The youth and community center in South Central Los Angeles, where you coach basketball, is a block-long, two-story concrete bunker funded by the Salvation Army. By day, two hundred kids attend day-care and after-school programs. By night, fifty high-schoolers and young adults lift weights, browse the Internet, take music lessons, and hang out in the social core of the whole neighborhood, the gymnasium. The center looks a little different from every other nonresidential building around here. It’s the lack of graffiti that makes it stand out. No tagging on any of the outside walls, only a scrawl or two on the alley side.

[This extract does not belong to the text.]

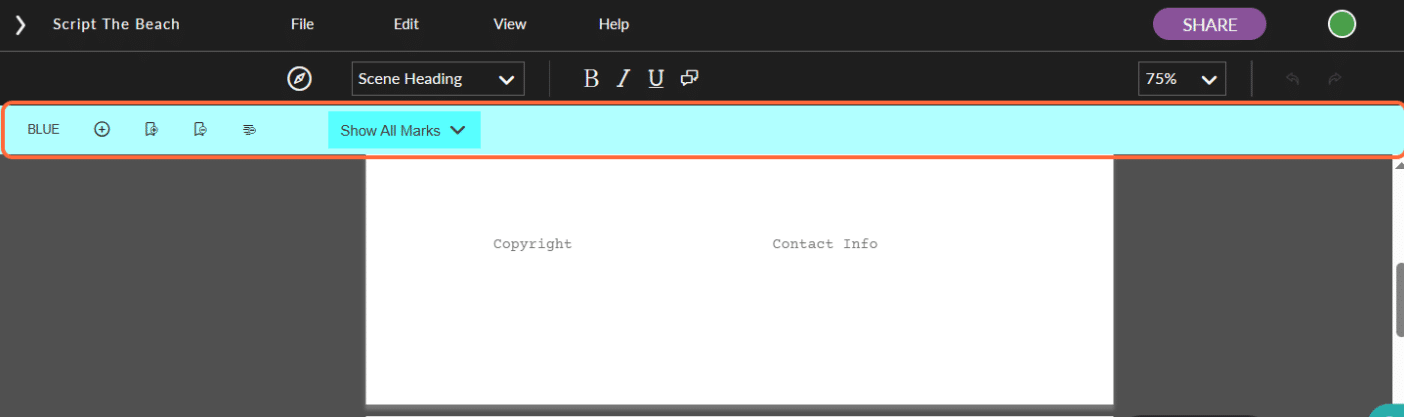Toggle bold formatting
1404x417 pixels.
point(591,79)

They’re at the center all the time. You’ve really got to keep the two of them straight, but it’s difficult. They’ve got the same face, down to the pimples along the jaw line. They’re both taller than you, the older one by at least five inches. The younger’s a bit quieter, but when he does speak, it’s with the same inflection and rhythm. So you take a guess: “Hey, Rye-Rye, what’s up?”
“I know how we all look the same to you, Tim-Tim, but you can call him ‘Rye-Rye,’ me ‘CJ.’ ”
“You’re kidding. Really?”
“We’d appreciate it.”
“He means I’d appreciate it,” says Rye-Rye. “He dreams he was me.”

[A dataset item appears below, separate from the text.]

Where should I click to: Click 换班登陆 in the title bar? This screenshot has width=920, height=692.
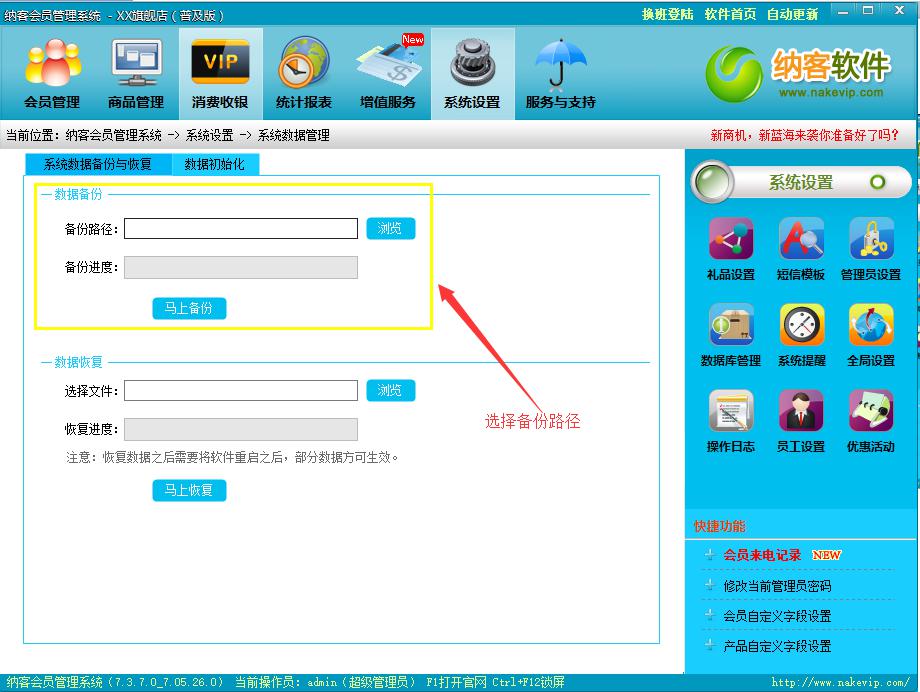(x=667, y=14)
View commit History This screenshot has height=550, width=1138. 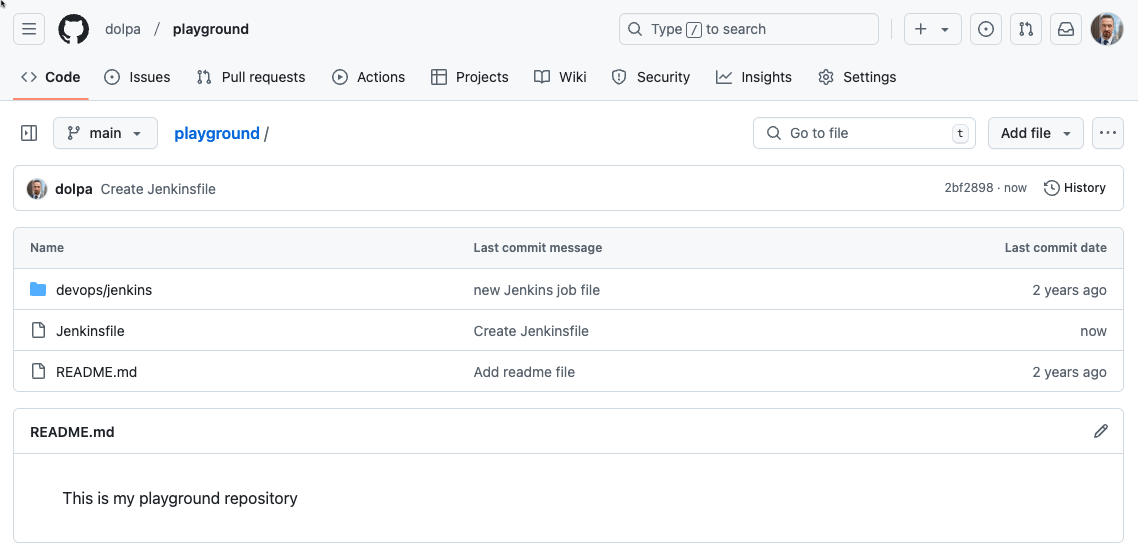1075,188
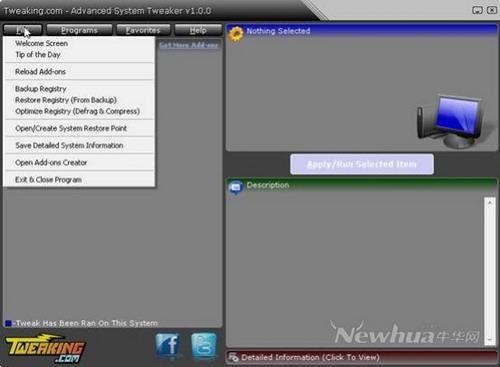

“With your chicken arms? I’m twice you already. Tell him, Coach. Tell him CJ’s your starting center, long as someone helps you tell us apart.”
No exaggeration: you fear helicopters. On a good day, driving south down the 110 to work, you don’t see any over South Central. On a fair drive into work you don’t see any to your left, the East Side. On a bad day there are three news teams and two police choppers in the air above Fremont High School (the building with metal detectors at the front entrance, steel grates on every window, and a fifteen-foot-high wrought-iron fence surrounding it) because a Mexican kid hit a black kid in the cafeteria, and the black kid’s friends joined in, and then so did the Mexican kid’s friends, and soon pretty much all the kids in the school were involved, and the 77th Station officers had to call the riot squad, with their helmets and shields, and now it’s a lockdown, and there’s no basketball practice at the center today, because no one’s getting out of school until their guardian arrives, and, well, that’s going to take a while, if.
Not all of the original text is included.